The present invention relates to apparatus and methods for processing substrates such as semiconductor substrates for use in IC fabrication or glass panels for use in flat panel display applications. More particularly, the present invention relates to improved techniques for controlling plasma formation in a process chamber of a plasma reactor.
The use of plasma-enhanced processes in the manufacture of semiconductor-based products (such as integrated circuits or flat panel displays) is well known. In general, plasma-enhanced processes involve processing a substrate in a process chamber of a plasma reactor. In most plasma reactors, a plasma may be ignited and sustained by supplying a gas containing appropriate etchant or deposition source gases into the process chamber and applying energy to those source gases to respectively etch or deposit a layer of material on the surface of the substrate. By way of example, capacitive plasma reactors have been widely used to process semiconductor substrates and display panels. In capacitive plasma reactors, a capacitive discharge is formed between a pair of parallel electrodes when RF power is applied to one or both of the electrodes.

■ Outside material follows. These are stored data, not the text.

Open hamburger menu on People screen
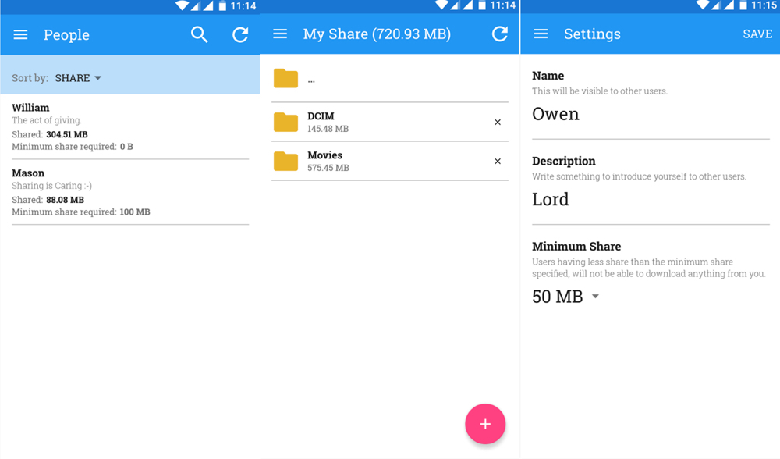Image resolution: width=780 pixels, height=459 pixels. [x=21, y=35]
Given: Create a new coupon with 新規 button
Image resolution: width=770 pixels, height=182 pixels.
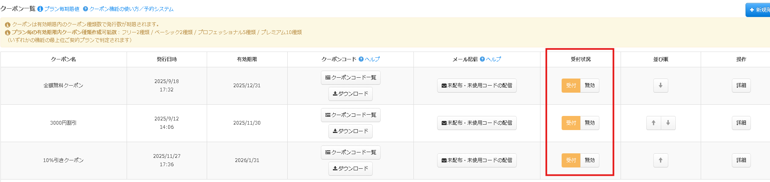Looking at the screenshot, I should [x=758, y=10].
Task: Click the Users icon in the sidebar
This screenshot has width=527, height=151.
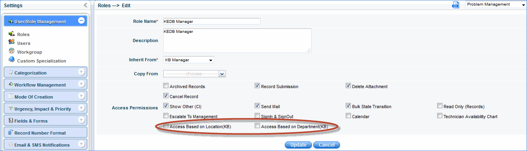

Although the plasma predominantly stays in the process area between the pair of electrodes, portions of the plasma may fill the entire chamber. A plasma typically goes where it can be sustained, which is almost anywhere in the chamber. By way of example, the plasma may fill the areas outside the process region such as the bellows of the pumping arrangement. If the plasma reaches these areas, etch, deposition and/or corrosion of the areas may ensue, which may lead to particle contamination inside the process chamber, and/or which may reduce the lifetime of the chamber or chamber parts. Furthermore, a non-confined plasma may form a non uniform plasma, which may lead to variations in process performance.
Accordingly, there are continuing efforts to produce plasmas, which are confined to the process region, and thus more stable. Confined plasmas tend to ensure efficient coupling of energy to discharges, enhance plasma uniformity, and increase plasma density, all of which lead to better processing uniformity and high yields on processed substrates. There are various ways to achieve a confined plasma. One approach uses external magnetic fields to confine the plasma. Another approach uses a confinement ring to confine the plasma. The confinement ring is typically formed from an insulating material that physically blocks the plasma pumping passage, thereby confining the plasma. Both approaches have proven to be highly suitable for plasma processing, and more particularly for improving process control and ensuring repeatability. Although these approaches work well, there are continuing efforts to improve plasma confinement, and more particularly for minimizing and/or eliminating the unwanted plasma formation in the region outside of the process region of the process chamber. For example, depending on power, pressure and chemistries, a relatively strong electric field and a substantial amount of residue ionic species may be present outside the confined plasma region, which can further induce glowing discharge outside the confined process region, i.e., plasma un-confinement.